Monday, March 03, 2014

Bryan College Officially Supports Young Earth Creation Model

The Chattanooga Times-Free Press is reporting that, following what is considered to be an unhealthy drift toward naturalism, the college administration has revised their faculty pledge statement.  According to the story:
The board of trustees is requiring professors and staff to sign a statement saying that they believe Adam and Eve were created in an instant by God and that humans shared no ancestry with other life forms. If they don’t sign, they fear that jobs could be on the line.
General consensus is that this statement is unnecessary and divisive. Since the ruling, almost 300 students (37% of the total student body) have signed a petition requesting that the requirement be overturned. I suspect that is not likely to happen anytime soon.  This is a matter of faith, not science, and the fact that it further marginalizes Bryan in terms of science education will probably carry no weight.  President Steven Livesay, who formulated the statement was quoted as saying: “Scripture always rises above anything else. Scripture rises above science. ... Science at some point will catch up with the scripture.” What if it doesn't? What if your understanding of scripture and science continue to diverge, as they have for the last two hundred years? What then?

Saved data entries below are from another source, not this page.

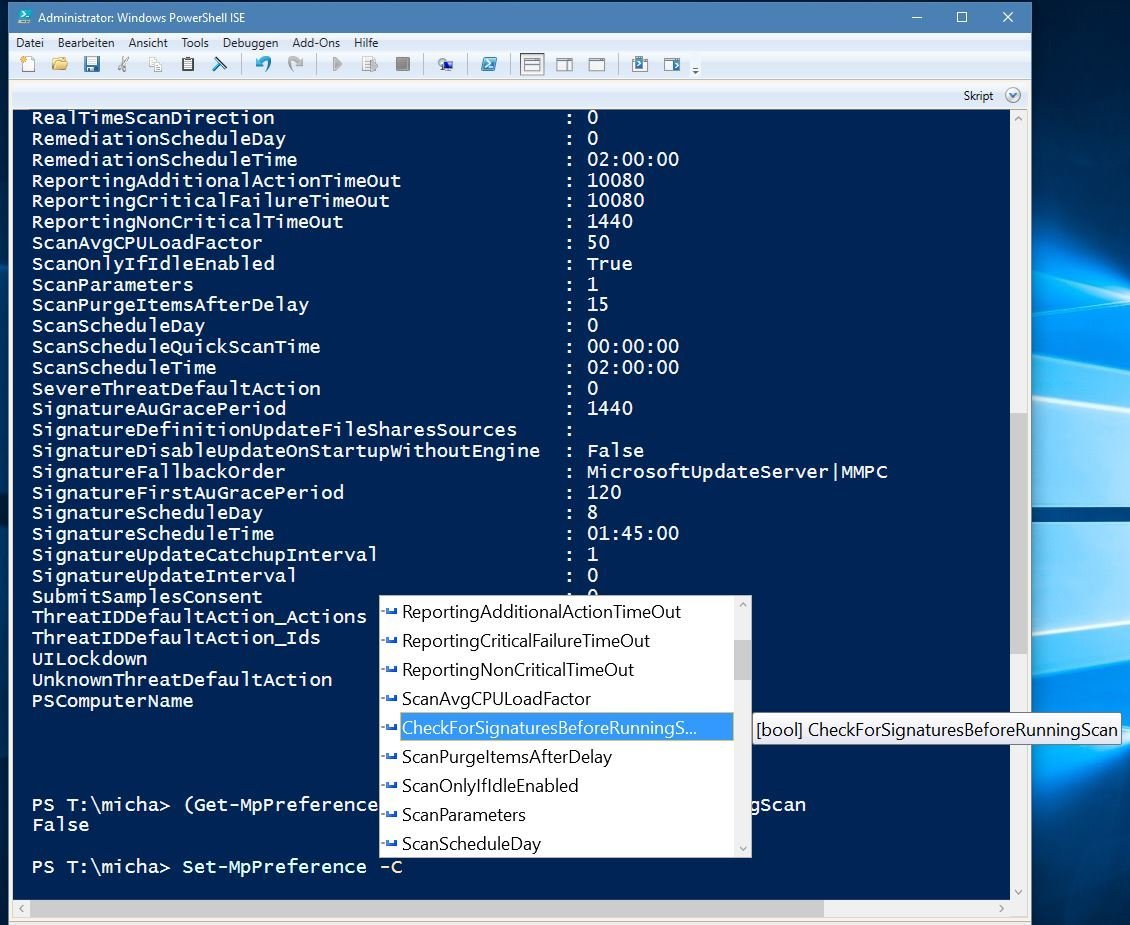Cut selection with the scissors icon
Viewport: 1130px width, 925px height.
point(124,64)
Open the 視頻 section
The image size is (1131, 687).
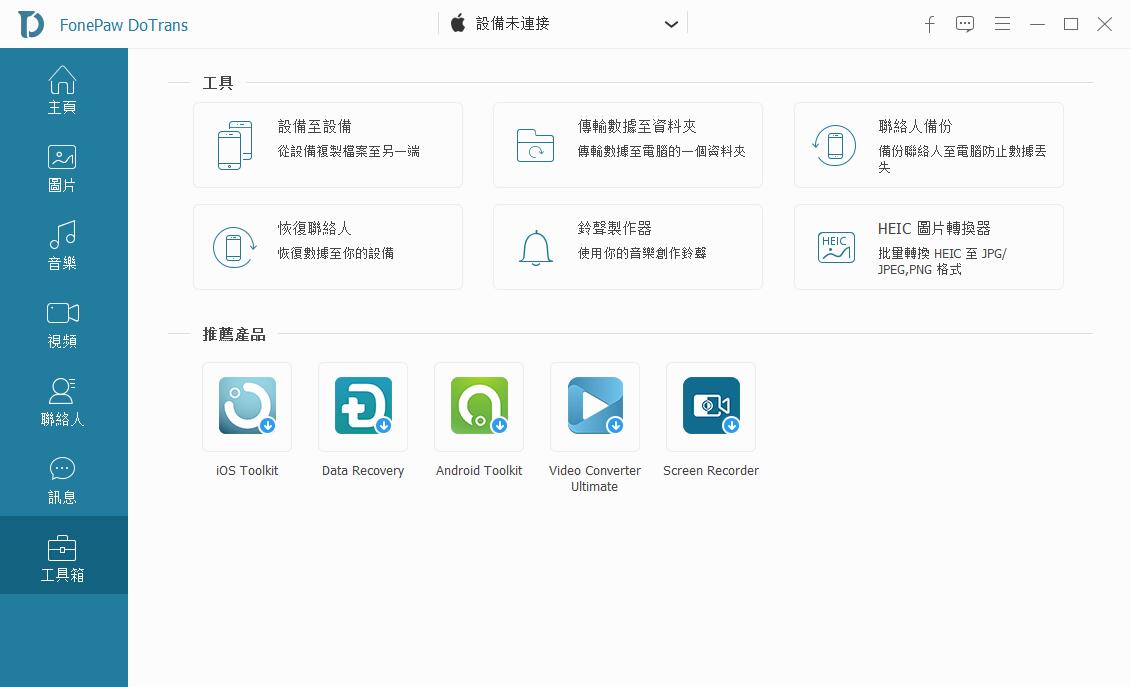[x=62, y=324]
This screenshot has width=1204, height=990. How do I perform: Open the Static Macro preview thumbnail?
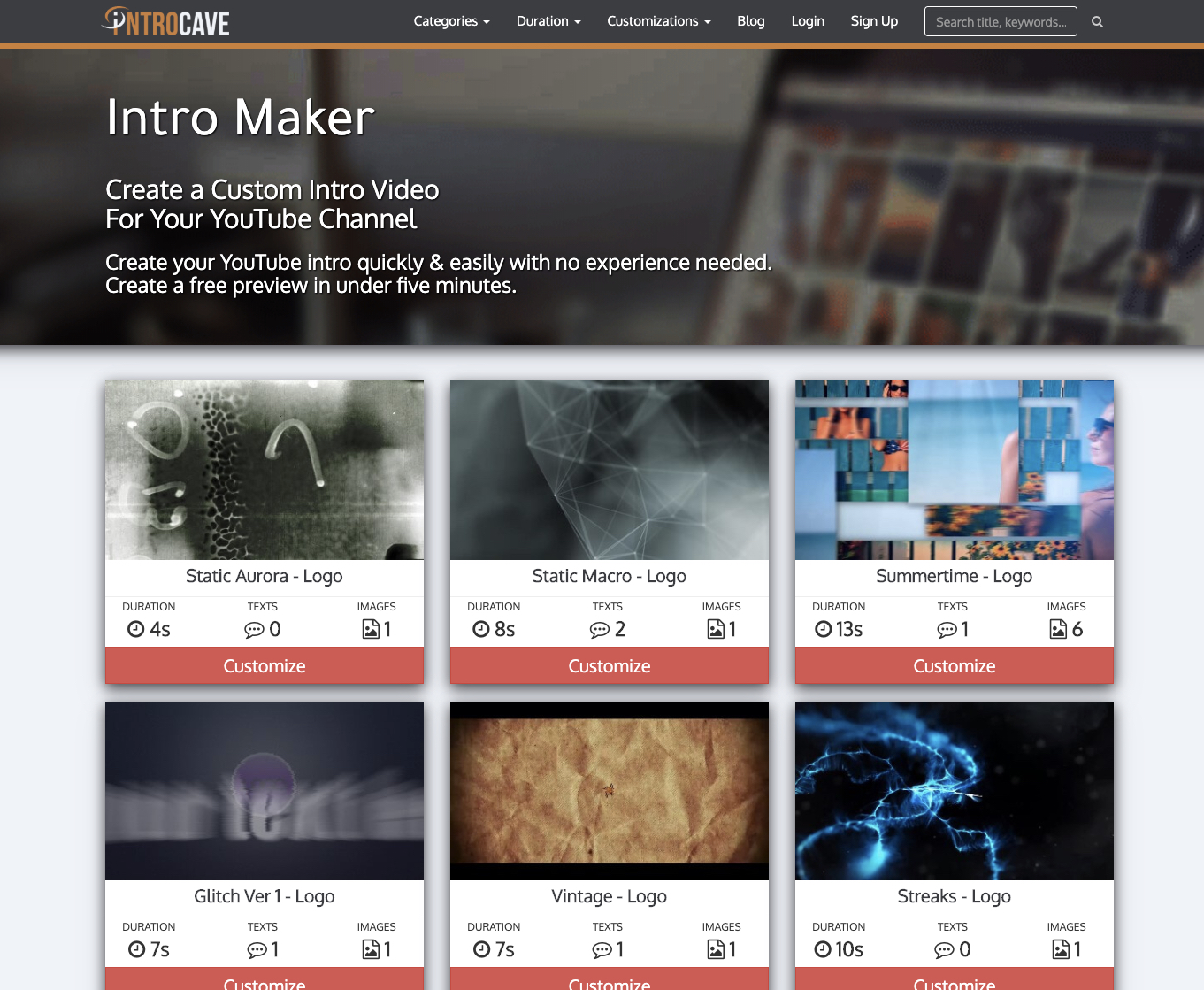tap(610, 470)
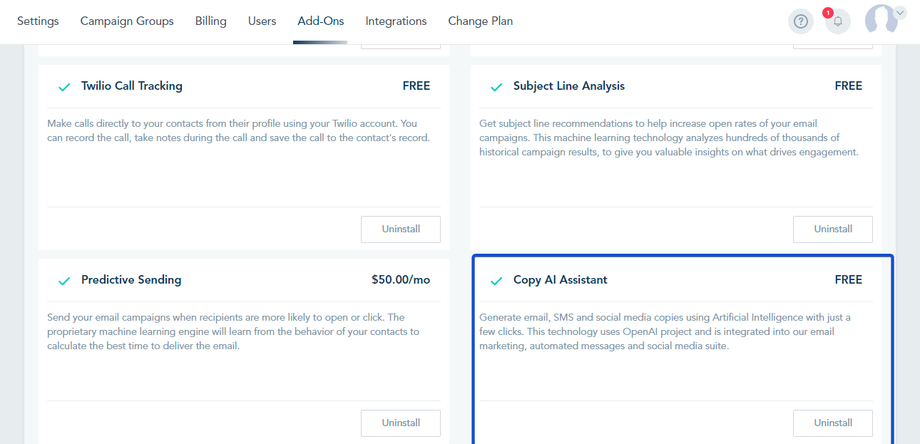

As time goes on, the evidence for the young earth model gets worse, not better. President Livesay, are you so sure that, despite the fact that there is no extrabiblical evidence to support it, your hermeneutic is correct?  Are you willing to injure the reputation of your college and put your faculty on edge for it?

As one of my friends at work (and a graduate of Bryan) put it: “Appalling.”

5 comments:

  1. They are living in the past.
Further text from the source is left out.